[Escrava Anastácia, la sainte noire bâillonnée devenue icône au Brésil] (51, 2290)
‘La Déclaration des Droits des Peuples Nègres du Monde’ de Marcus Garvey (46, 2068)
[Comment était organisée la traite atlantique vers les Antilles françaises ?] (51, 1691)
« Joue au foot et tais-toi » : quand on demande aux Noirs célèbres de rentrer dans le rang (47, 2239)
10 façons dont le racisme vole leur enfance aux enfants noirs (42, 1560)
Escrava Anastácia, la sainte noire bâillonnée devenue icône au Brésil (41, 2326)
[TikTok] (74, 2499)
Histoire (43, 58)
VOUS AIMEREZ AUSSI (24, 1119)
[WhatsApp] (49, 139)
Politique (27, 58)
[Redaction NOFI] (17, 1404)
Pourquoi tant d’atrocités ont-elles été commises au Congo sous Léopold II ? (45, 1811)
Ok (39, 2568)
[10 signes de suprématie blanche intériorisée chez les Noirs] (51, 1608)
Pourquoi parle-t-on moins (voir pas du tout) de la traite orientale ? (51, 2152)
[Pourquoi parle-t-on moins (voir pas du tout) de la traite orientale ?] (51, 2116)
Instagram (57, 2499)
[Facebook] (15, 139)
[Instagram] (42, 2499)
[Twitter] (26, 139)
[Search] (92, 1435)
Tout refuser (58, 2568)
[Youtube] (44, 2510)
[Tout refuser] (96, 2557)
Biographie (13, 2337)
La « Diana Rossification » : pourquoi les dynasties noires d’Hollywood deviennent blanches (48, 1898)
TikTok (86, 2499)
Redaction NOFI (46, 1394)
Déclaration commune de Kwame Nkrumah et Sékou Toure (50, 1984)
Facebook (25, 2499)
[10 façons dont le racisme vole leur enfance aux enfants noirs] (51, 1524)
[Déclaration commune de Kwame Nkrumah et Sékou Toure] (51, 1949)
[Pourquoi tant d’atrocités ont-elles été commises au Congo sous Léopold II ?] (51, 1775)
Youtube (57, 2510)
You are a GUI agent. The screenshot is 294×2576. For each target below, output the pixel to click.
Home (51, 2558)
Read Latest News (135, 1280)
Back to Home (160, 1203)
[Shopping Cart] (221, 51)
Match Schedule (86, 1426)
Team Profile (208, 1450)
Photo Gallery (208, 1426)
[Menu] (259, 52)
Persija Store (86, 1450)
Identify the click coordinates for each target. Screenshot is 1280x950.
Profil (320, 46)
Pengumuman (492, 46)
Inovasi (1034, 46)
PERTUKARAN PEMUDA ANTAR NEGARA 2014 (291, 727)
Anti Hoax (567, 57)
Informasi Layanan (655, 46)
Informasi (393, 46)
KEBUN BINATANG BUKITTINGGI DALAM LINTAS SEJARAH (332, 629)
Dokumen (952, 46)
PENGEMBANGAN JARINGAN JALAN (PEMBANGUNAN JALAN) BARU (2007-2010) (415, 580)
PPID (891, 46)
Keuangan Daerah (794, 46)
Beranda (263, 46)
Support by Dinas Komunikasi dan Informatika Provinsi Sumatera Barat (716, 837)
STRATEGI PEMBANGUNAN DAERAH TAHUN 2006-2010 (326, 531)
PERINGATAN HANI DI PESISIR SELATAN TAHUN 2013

*-*-*

Each line that holds the word "enfance" should be extracted from the records.

TASK OUTPUT:
10 façons dont le racisme vole leur enfance aux enfants noirs (42, 1560)
[10 façons dont le racisme vole leur enfance aux enfants noirs] (51, 1524)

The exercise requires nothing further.